Books, me, and ADHD

So, in a recent post I indicated that I would be writing a little introduction to my own experience with ADHD and would begin doing a bit of blogging about life as an ADHD woman. I present to you the aforementioned post:

I have had ADHD my whole life, but it was not diagnosed until I was an adult. There are a lot of reasons for this:

  1. My brother had a lot of mental health struggles growing up so despite my parent’s best efforts my ADHD went unnoticed.
  2. I was a competitive elite athlete from around age 13 onward and was exercising probably 30 hours a week minimum until age 23. Exercise is one way to address hyperactivity in ADHD and helped mitigate the symptoms I may have experienced otherwise.
  3. Girls with ADHD are far less likely to receive early diagnosis and treatment because the presentation of ADHD can be much less obvious than the stereotypical disruptive little boy.
  4. I was blessed with intelligence that allowed me to get away with procrastinating and doing things at the last minute.

For those and likely many more reasons, I was not diagnosed with ADHD until I was in graduate school. The expectations for graduate students are much higher than for undergraduate students and the workload is significantly heavier. For this reason I became lax on exercise and tried to focus on my work. However, it became clear during my first semester in grad school that I was struggling to keep up with the work. Despite the fact that I knew the information being taught, I wasn’t able to complete assignments on time. Something felt off. I was treated for a number of suspected problems before being diagnosed. I was experiencing depression and anxiety for a number of reasons and the school counseling center decided those took precedent over ADHD testing. I started seeing a psychiatrist for medication, and it was then that someone connected the dots. He pushed the counseling center to test me for ADHD and when they did I was diagnosed with combined presentation ADHD. Meaning I got to experience the best of both worlds with regard to ADHD, hyperactivity and inattention. After the diagnosis, I started medication for ADHD and things started to turn around. I started doing better in my graduate level classes because I didn’t feel like I was in a fog, my depression improved, I experienced less anxiety and my sleeping schedule normalized. All of these things had been affected by untreated ADHD.
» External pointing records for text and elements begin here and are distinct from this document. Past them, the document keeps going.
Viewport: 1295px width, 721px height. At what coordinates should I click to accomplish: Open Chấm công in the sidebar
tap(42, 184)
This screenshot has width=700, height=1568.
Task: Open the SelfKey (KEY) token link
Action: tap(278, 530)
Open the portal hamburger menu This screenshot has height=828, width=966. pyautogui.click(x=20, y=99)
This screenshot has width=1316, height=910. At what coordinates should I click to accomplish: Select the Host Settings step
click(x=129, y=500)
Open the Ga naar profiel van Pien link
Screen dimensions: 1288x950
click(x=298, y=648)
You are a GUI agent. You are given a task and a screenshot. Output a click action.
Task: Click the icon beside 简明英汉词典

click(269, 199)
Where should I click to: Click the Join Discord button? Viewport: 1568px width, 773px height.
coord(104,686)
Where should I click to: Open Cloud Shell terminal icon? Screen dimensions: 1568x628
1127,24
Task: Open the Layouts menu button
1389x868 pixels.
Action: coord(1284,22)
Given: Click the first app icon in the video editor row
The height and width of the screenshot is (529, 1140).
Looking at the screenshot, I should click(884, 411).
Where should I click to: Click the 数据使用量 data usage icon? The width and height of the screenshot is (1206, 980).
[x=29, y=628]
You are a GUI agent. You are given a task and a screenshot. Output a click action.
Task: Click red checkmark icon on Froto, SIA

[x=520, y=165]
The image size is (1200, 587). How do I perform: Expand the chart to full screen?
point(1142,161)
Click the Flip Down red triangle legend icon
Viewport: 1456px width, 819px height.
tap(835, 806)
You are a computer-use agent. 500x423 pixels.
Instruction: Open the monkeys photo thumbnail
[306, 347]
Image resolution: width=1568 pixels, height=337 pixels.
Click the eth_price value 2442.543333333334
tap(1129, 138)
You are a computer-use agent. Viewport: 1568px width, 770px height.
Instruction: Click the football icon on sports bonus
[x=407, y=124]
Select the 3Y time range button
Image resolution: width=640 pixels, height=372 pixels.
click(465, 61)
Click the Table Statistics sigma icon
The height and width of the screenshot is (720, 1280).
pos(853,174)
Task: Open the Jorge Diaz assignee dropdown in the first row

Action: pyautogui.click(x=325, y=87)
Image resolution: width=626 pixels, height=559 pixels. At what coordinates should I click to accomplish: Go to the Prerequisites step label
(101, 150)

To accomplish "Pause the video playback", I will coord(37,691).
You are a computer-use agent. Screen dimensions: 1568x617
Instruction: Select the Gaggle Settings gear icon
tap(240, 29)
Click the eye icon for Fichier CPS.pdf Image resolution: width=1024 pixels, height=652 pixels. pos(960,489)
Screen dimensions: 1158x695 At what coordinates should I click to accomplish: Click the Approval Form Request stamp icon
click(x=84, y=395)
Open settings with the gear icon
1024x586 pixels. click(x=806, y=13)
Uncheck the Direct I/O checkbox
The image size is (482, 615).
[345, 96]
I have been on steady medication for a few years now, and I still experience symptoms (a lot of which were deemed personality flaws for most of my life), but I am able to keep up with life without needing to be in a gym or exercising 30+ hours a week (which is only a realistic thing when you are an elite athlete with no other job). Realistically, I will always struggle with certain aspects of life and organization, but I am slowly learning ways to manage my ADHD and be the most productive version of myself I can be.

Some of my blog will be devoted to ADHD and what life is like with ADHD, but book reviews will be forthcoming as well. I am hoping to find more bloggers and/or lurkers who have ADHD.